Wednesday, July 09, 2003

Last night at Edison Field the Royals blanked the Angels and I had many questions. Why is the bullpen so distant from the dugout? Shouldn’t the pitchers sit with their teammates? What’s the record for the shortest nine-inning game? Why do they call them nosebleed seats? Fortunately on the way to the ballpark I found a chapbook by Juliana Spahr hidden in the backseat of my housemate’s car entitled Uneveness & The Blood Sonnets (you can read an early excerpt here, via How2. The chapbook version is much revised). Spahr is a poet and professor at the University of Hawaii, Manoa and, along with Jena Osman, edits the journal Chain. Uneveness charts Spahr's relocation to Hawaii with two friends and their consequent colonial jitters. They wonder whether they can in good faith live in a place with a history of colonialism. "Then they began to realize that it was hard to find a place that had not been colonized by someone at some time." Spahr eloquently recounts in her narrative how she managed to come to terms with her place in the island's history. Most importantly she continues to learn from other writers, including Hawaiian writers and post-colonial writers whom she had previously found irrelevant to her work. In time, living in Hawaii and reading all the available poetry (including poetry of the sovereignty movement) leads Spahr and her friends to re-evaluate the "radical" poetic practices they had been taught in graduate school: "It wasn't that they had to give up their love of the radical as defined as modernist techniques," she writes. "It was that they had to resee the radical, to see it as the continent not the mainland or as one space in a sea of islands. They began to see poetry as a series of contiguous systems, systems that didn't merge but that were beside one another."

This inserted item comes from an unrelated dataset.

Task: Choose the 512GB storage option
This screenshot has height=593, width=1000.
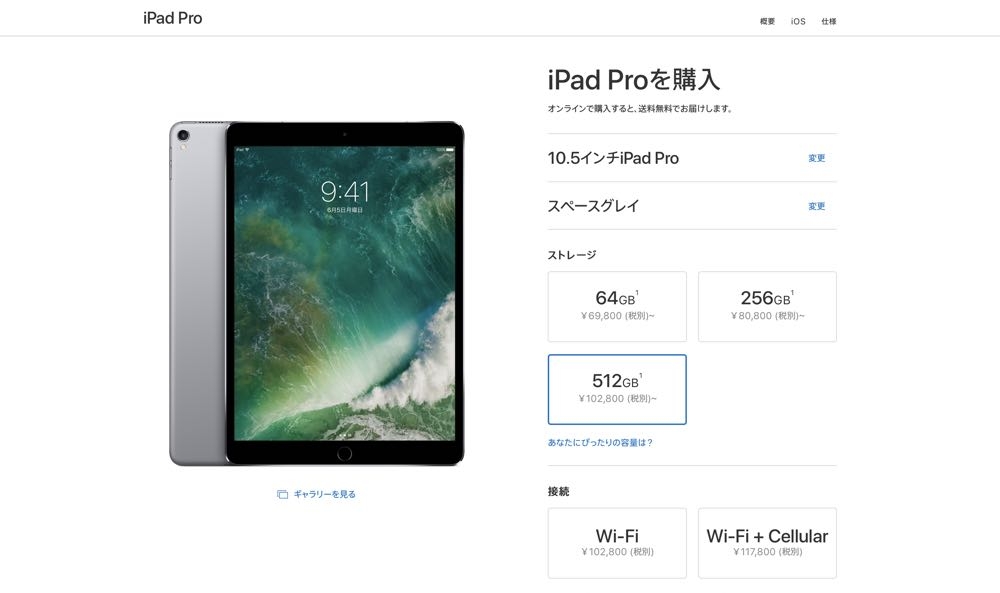Action: 617,390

Reading this, I couldn't help but think of the current contretemps between Ron Silliman and Brian Kim Stefans. And hear a proto-echo of the "Seventeenth Way" Kent Johnson mentions in his letter to Limetree. I don't wish to speak for Spahr, so I won't, but it seems to me that we should situate our writing practices historically. I don't see the current value in an us against them poetics, a School of Quietude with Lowell, et al versus a Post Avant with a who knows who. So maybe Ron is still operating under an historically bygone perspective . . . maybe it was a necessary position in the 1960s and 70s but is now no longer relevant. Like the radical who won't shake hands with the democrat. Maybe even Ron could learn something from Lowell, if only negatively. Once I watched D.A. Pennebaker's documentary Don't Look Back with my dad. When it came to the scene where Dylan mean-spiritedly disses Donovan in a guitar duel by singing a biting It's All Over Now Baby Blue, my dad became enraged. He couldn't understand why they weren't playing together. You know, jamming. I asked my dad, "Do you really think Donovan had anything to teach Bob Dylan?" My dad, a huge Dylan fan, who wouldn't be caught dead with a Donovan record, considered this for a minute, then said, "Yeah. He couldn't teach him very much, but he could teach him something."